Assigned task
Give back the entire listing below, unaltered.

Supplied information
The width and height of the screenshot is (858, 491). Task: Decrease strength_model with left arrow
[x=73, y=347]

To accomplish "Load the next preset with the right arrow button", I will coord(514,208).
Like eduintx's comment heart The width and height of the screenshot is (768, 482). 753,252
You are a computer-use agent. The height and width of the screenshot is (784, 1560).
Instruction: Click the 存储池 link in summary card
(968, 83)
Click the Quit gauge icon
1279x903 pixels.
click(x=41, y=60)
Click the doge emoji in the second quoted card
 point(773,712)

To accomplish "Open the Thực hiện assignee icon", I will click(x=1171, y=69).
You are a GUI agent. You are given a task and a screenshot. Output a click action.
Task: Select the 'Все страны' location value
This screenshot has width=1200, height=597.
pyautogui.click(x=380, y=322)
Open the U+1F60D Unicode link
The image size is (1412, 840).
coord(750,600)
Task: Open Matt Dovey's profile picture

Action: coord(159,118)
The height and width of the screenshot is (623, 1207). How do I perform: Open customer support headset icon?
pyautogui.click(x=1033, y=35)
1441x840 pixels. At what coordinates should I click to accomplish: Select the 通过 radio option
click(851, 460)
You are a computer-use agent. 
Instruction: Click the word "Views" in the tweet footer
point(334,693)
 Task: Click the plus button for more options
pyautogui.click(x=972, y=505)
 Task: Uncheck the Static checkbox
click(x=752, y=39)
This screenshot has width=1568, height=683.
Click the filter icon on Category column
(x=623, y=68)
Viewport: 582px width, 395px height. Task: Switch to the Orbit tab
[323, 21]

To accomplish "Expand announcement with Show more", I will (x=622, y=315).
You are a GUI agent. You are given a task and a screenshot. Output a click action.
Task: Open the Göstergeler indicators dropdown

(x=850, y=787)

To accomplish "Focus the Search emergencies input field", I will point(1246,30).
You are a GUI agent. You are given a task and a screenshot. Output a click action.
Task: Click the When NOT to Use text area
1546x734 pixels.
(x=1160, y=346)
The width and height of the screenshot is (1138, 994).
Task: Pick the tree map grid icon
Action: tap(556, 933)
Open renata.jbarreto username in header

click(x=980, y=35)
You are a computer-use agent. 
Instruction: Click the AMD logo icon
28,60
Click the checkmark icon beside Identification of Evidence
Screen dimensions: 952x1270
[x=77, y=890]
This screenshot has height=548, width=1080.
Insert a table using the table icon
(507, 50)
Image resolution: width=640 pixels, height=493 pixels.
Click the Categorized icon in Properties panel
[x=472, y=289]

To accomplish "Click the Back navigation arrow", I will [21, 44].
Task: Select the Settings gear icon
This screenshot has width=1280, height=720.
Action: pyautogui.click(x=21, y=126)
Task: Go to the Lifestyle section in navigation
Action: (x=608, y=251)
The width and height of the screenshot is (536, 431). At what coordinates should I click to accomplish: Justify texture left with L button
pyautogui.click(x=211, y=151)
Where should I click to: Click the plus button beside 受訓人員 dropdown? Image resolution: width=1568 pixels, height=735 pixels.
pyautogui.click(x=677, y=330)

Expected answer
The width and height of the screenshot is (858, 491). Task: Decrease strength_model with left arrow
[x=73, y=347]

To accomplish "Load the next preset with the right arrow button", I will coord(514,208).
Like eduintx's comment heart The width and height of the screenshot is (768, 482). 753,252
You are a computer-use agent. The height and width of the screenshot is (784, 1560).
Instruction: Click the 存储池 link in summary card
(968, 83)
Click the Quit gauge icon
1279x903 pixels.
click(x=41, y=60)
Click the doge emoji in the second quoted card
 point(773,712)

To accomplish "Open the Thực hiện assignee icon", I will click(x=1171, y=69).
You are a GUI agent. You are given a task and a screenshot. Output a click action.
Task: Select the 'Все страны' location value
This screenshot has width=1200, height=597.
pyautogui.click(x=380, y=322)
Open the U+1F60D Unicode link
The image size is (1412, 840).
coord(750,600)
Task: Open Matt Dovey's profile picture

Action: coord(159,118)
The height and width of the screenshot is (623, 1207). How do I perform: Open customer support headset icon?
pyautogui.click(x=1033, y=35)
1441x840 pixels. At what coordinates should I click to accomplish: Select the 通过 radio option
click(851, 460)
You are a computer-use agent. 
Instruction: Click the word "Views" in the tweet footer
point(334,693)
 Task: Click the plus button for more options
pyautogui.click(x=972, y=505)
 Task: Uncheck the Static checkbox
click(x=752, y=39)
This screenshot has width=1568, height=683.
Click the filter icon on Category column
(x=623, y=68)
Viewport: 582px width, 395px height. Task: Switch to the Orbit tab
[323, 21]

To accomplish "Expand announcement with Show more", I will (x=622, y=315).
You are a GUI agent. You are given a task and a screenshot. Output a click action.
Task: Open the Göstergeler indicators dropdown

(x=850, y=787)

To accomplish "Focus the Search emergencies input field", I will point(1246,30).
You are a GUI agent. You are given a task and a screenshot. Output a click action.
Task: Click the When NOT to Use text area
1546x734 pixels.
(x=1160, y=346)
The width and height of the screenshot is (1138, 994).
Task: Pick the tree map grid icon
Action: tap(556, 933)
Open renata.jbarreto username in header

click(x=980, y=35)
You are a computer-use agent. 
Instruction: Click the AMD logo icon
28,60
Click the checkmark icon beside Identification of Evidence
Screen dimensions: 952x1270
[x=77, y=890]
This screenshot has height=548, width=1080.
Insert a table using the table icon
(507, 50)
Image resolution: width=640 pixels, height=493 pixels.
Click the Categorized icon in Properties panel
[x=472, y=289]

To accomplish "Click the Back navigation arrow", I will [21, 44].
Task: Select the Settings gear icon
This screenshot has width=1280, height=720.
Action: pyautogui.click(x=21, y=126)
Task: Go to the Lifestyle section in navigation
Action: (x=608, y=251)
The width and height of the screenshot is (536, 431). At what coordinates should I click to accomplish: Justify texture left with L button
pyautogui.click(x=211, y=151)
Where should I click to: Click the plus button beside 受訓人員 dropdown? Image resolution: width=1568 pixels, height=735 pixels.
pyautogui.click(x=677, y=330)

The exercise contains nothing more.